- **Exercise goal**
All lines ahead of the one containing "Where should I click to: Open" are to be left out; that line and each one after it, through the end of the records below, are to be duplicated exactly.

** Opening Data section block **

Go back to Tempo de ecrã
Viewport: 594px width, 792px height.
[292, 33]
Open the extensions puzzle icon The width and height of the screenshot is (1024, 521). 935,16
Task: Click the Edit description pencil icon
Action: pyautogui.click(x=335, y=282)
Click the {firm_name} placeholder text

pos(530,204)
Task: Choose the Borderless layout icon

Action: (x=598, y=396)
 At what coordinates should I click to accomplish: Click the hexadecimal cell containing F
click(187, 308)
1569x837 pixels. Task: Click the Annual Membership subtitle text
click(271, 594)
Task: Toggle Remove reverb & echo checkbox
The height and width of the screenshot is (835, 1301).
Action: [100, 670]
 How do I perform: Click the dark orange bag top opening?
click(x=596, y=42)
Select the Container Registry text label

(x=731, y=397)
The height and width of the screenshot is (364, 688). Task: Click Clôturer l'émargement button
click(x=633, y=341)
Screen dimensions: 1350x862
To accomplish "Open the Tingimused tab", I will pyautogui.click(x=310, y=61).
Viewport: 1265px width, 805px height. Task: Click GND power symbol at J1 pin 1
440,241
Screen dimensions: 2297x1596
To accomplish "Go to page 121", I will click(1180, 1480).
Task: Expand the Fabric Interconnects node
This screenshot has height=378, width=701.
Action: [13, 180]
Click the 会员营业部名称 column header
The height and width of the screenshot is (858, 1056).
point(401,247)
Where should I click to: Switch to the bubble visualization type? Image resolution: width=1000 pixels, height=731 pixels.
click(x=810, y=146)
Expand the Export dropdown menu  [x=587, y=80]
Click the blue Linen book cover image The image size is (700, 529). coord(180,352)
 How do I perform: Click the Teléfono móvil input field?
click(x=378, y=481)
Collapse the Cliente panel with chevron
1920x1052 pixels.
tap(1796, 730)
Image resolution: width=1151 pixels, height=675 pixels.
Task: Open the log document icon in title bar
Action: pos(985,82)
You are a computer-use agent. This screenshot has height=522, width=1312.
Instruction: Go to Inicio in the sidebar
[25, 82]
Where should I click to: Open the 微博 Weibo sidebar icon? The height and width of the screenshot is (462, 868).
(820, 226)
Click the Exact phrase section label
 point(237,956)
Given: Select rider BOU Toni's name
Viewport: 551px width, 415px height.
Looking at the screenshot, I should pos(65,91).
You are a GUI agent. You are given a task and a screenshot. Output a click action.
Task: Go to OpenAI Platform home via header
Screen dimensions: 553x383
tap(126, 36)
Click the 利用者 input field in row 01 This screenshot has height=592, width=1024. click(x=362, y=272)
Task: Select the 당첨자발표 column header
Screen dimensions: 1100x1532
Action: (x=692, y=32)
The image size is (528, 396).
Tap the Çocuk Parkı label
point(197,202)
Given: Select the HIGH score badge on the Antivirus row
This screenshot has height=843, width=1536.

** Closing Data section block **

- **The answer**
Where should I click to: Open the 微博 Weibo sidebar icon? The height and width of the screenshot is (462, 868).
(820, 226)
Click the Exact phrase section label
 point(237,956)
Given: Select rider BOU Toni's name
Viewport: 551px width, 415px height.
Looking at the screenshot, I should pos(65,91).
You are a GUI agent. You are given a task and a screenshot. Output a click action.
Task: Go to OpenAI Platform home via header
Screen dimensions: 553x383
tap(126, 36)
Click the 利用者 input field in row 01 This screenshot has height=592, width=1024. click(x=362, y=272)
Task: Select the 당첨자발표 column header
Screen dimensions: 1100x1532
Action: (x=692, y=32)
The image size is (528, 396).
Tap the Çocuk Parkı label
point(197,202)
Given: Select the HIGH score badge on the Antivirus row
This screenshot has height=843, width=1536.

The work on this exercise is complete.